Turkish President Recep Tayyip Erdogan has told German Chancellor Angela Merkel in a video call he hopes for a summit with European Union leaders in the first half of 2021 to ease tensions.
The two leaders also discussed issues that would improve cooperation between the two countries, according to a statement by Turkey's Communications Directorate on Monday.
In the video talk, stressing Turkey's determination to boost relations with the EU, Erdogan said Turkey wishes to intensify contacts and have technical talks with the bloc in the period ahead of an EU summit planned to be held in March.
Erdogan also reiterated his expectation on a Turkey-EU summit to be held before the Portugal's presidency of the EU Council ends.

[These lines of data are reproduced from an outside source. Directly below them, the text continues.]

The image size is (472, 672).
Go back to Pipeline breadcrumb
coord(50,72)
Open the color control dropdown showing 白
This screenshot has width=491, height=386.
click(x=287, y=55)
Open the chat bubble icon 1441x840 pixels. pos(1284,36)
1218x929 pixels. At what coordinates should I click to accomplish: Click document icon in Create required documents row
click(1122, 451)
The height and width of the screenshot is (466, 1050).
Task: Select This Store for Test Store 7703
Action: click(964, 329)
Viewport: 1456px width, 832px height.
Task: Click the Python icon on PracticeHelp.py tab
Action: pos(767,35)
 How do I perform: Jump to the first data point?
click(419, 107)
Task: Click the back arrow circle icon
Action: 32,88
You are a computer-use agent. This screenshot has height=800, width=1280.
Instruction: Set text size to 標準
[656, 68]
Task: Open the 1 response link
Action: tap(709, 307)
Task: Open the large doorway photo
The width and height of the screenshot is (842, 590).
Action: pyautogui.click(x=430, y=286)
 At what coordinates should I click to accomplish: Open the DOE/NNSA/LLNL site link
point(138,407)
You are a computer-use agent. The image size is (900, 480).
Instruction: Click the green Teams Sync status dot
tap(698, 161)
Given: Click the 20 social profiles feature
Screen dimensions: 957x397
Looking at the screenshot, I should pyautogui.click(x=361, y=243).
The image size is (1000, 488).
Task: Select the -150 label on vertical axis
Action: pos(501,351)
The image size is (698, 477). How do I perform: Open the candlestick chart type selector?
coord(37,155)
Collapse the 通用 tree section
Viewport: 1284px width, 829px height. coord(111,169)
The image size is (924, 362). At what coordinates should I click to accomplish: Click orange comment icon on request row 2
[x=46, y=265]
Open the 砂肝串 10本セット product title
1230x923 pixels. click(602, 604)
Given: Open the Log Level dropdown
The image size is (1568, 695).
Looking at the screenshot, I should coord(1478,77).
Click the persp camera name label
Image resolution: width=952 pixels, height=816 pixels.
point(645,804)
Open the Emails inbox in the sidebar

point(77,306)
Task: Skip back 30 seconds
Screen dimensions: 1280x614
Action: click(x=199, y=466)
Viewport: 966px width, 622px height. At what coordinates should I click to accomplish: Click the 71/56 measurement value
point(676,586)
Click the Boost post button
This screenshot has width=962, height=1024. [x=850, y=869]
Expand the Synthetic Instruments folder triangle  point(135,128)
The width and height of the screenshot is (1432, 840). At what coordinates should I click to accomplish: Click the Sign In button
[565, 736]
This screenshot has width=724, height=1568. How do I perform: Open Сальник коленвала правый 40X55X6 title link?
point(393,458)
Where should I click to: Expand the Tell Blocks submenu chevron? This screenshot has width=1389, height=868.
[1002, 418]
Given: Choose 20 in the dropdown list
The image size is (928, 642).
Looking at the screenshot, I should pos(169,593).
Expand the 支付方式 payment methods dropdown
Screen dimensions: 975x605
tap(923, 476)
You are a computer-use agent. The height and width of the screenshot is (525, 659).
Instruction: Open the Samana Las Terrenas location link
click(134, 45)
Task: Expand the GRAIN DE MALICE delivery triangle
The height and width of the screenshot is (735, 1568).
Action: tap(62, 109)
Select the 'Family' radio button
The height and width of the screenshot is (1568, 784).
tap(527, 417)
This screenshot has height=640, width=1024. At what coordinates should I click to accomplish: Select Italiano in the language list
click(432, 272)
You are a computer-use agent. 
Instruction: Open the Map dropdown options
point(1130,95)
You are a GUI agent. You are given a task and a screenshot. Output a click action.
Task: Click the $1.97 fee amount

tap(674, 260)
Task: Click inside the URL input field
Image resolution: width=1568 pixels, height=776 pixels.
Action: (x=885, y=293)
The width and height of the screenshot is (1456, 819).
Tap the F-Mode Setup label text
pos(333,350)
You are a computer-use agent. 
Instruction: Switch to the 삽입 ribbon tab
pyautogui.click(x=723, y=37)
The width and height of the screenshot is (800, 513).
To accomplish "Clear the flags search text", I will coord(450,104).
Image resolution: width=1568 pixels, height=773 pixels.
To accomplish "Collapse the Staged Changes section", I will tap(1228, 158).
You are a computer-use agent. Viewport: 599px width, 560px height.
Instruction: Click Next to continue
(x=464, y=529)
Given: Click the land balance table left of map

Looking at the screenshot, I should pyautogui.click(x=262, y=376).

President @RTErdogan held a video conference with Chancellor Angela Merkel of Germany.— Republic of Turkey Directorate of Communications (@Communications) February 8, 2021
Steps aimed at further enhancing the cooperation between Turkey and Germany were discussed, and Turkey-EU relations as well as regional issues were addressed. https://t.co/XflcwgcfFG pic.twitter.com/GnLnACrlNq
Call for a refugee deal update
Highlighting that the EU's fair and constructive approach to Turkey would benefit both sides, Erdogan reiterated his call for updating a refugee deal inked on March 18, 2016.
The 2016 agreement aimed to discourage irregular migration through the Aegean Sea by taking stricter measures against human traffickers and improve the conditions of nearly 4 million Syrian refugees in Turkey.
The deal also allowed for the acceleration of Turkey’s EU membership bid and visa-free travel for Turkish nationals within the Schengen area.
But the relations between the EU and Turkey strained over gas exploration rights in the eastern Mediterranean last year.
EU members Greece and the Greek Cypriot administration have increased their pressure on other EU members to impose sanctions on Turkey during the EU leaders' summit on December 11.
Brussels said last month that "credible gestures" from Erdogan are needed to patch things up.
Ahead of a new leaders' summit on March 25-26, Erdogan told Merkel on Monday that he hoped for "a positive agenda" in Turkey-EU relations.
In its own statement, Merkel's office said she had welcomed "recent positive signals and developments in the eastern Mediterranean."
Turkey, which has the longest continental coastline in the eastern Mediterranean, has rejected maritime boundary claims of Greece and the Greek Cypriot administration, and stressed that these excessive claims violate the sovereign rights of both Turkey and the Turkish Cypriots.
Ankara has sent several drill ships in the past months to explore for energy resources in the eastern Mediterranean, asserting its own rights in the region, as well as those of the Turkish Republic of Northern Cyprus.
Turkish leaders have repeatedly stressed that Ankara is in favour of resolving all outstanding problems in the region through international law, good neighbourly relations, dialogue, and negotiation.